§ **Given instruction a**
List every type of atomizer that the burner test excerpt says was tested.

Burner nozzle formation

Tests were conducted on burner atomizers to determine which would most effectively eliminate smoke and fallout. These tests included burns using over 20 variations of pressure swirl, adjustable orifice, prefilming, and internal-air mix type atomizers. The objective was to select the atomizer type that most efficiently provided adequate atomization over a wide range of flow rates and oil types.

Testing of the current WTB involved a variety of flow rates up to 12,600 b/d with water content varying from 0% to 35%. In addition, both heavy and light oils were included in the testing. Internal air mix type atomizers were the best performers and remaining testing centered around this design.

The final engineering test phase included eight separate tests. The purpose of the first four tests was to gather information at an initial rate of 3,145 b/d per head. Each head has a nominal rating of 4,000 b/d and the objective was to evaluate the effects of multiple heads. Further testing involved various flow rates, oil gravity, and water contents. For example, Test 5 was a 12,000 b/d maximum oil-rate test operating three heads, while Test 6 involved the maximum fluid rate with a 15% water cut.

In Test 7, a fixed-fluid rate test, injected water into the oil at 15%, 20%, 25%, and 35% of the total flow rate of 6,350 b/d through one head, exceeding the nominal rate of 4,000 b/d. These tests demonstrated the excessive smoke associated with high rates per head and revealed that by injecting water upstream of the pump, it was possible to completely eliminate the smoke without affecting fallout.

Test 8 demonstrated the burner's capability to efficiently combust an 18° API heavy crude oil. Tests 1-7 lasted 15 minutes and required an air flow rate of 1,500 scf/m per head (100 psi), with an oil pressure of 200 psi at rated flow.

Final results were validated by a Norwegian environmental testing company who concluded the following:

  1. The current WTB efficiency, based on fallout volume, was far less than any previous design tested and well below the limits of the Norwegian authorities.

  2. Injecting water at rates of up to 35% of the total flow rate provided stable combustion conditions without a negative impact on burner performance.

  3. Startup and shutdown periods for the flare exhibited were exceptionally clean.

§ **Given instruction b**
Rewrite the records from the line containing "Where should I" through the end of the records, substituting "Pepperoni Pizza" for "Meat Supreme Pizza" and changing nothing else. Leave the pictures out.

§ **Material provided**
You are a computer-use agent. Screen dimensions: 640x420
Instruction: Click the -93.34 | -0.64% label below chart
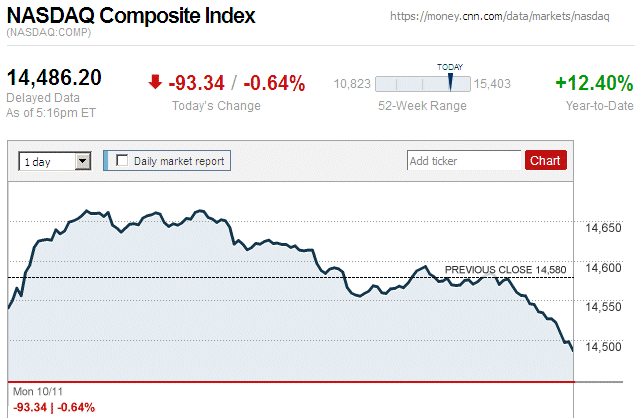[54, 407]
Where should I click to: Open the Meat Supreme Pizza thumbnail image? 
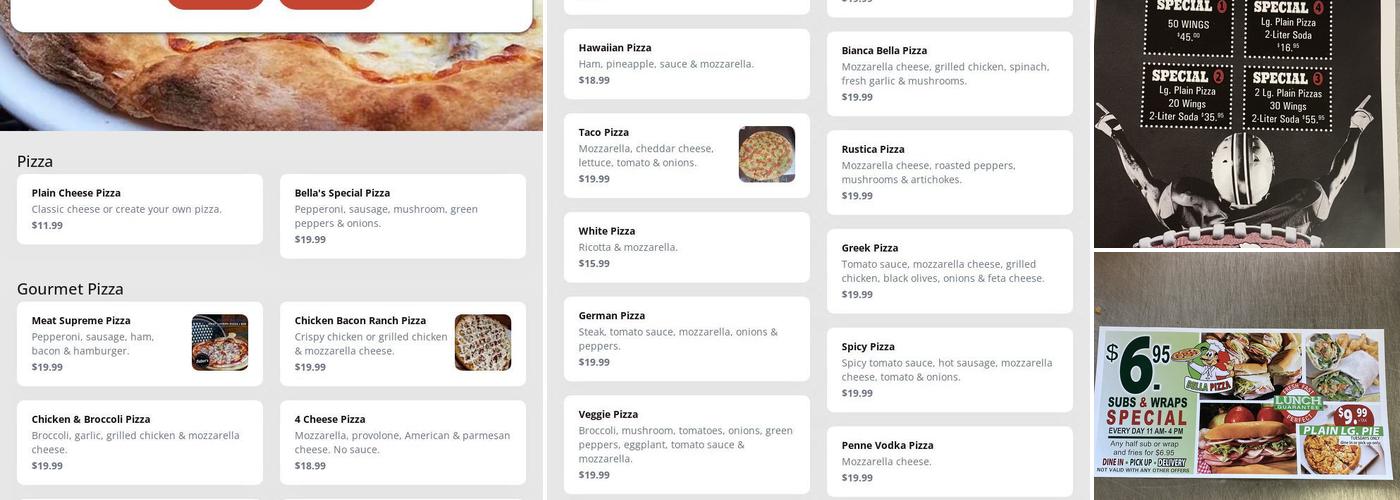[x=220, y=343]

§ **Reply a**
- Pressure swirl
- Adjustable orifice
- Prefilming
- Internal-air mix

§ **Reply b**
Where should I click to: Open the Pepperoni Pizza thumbnail image? 
[x=220, y=343]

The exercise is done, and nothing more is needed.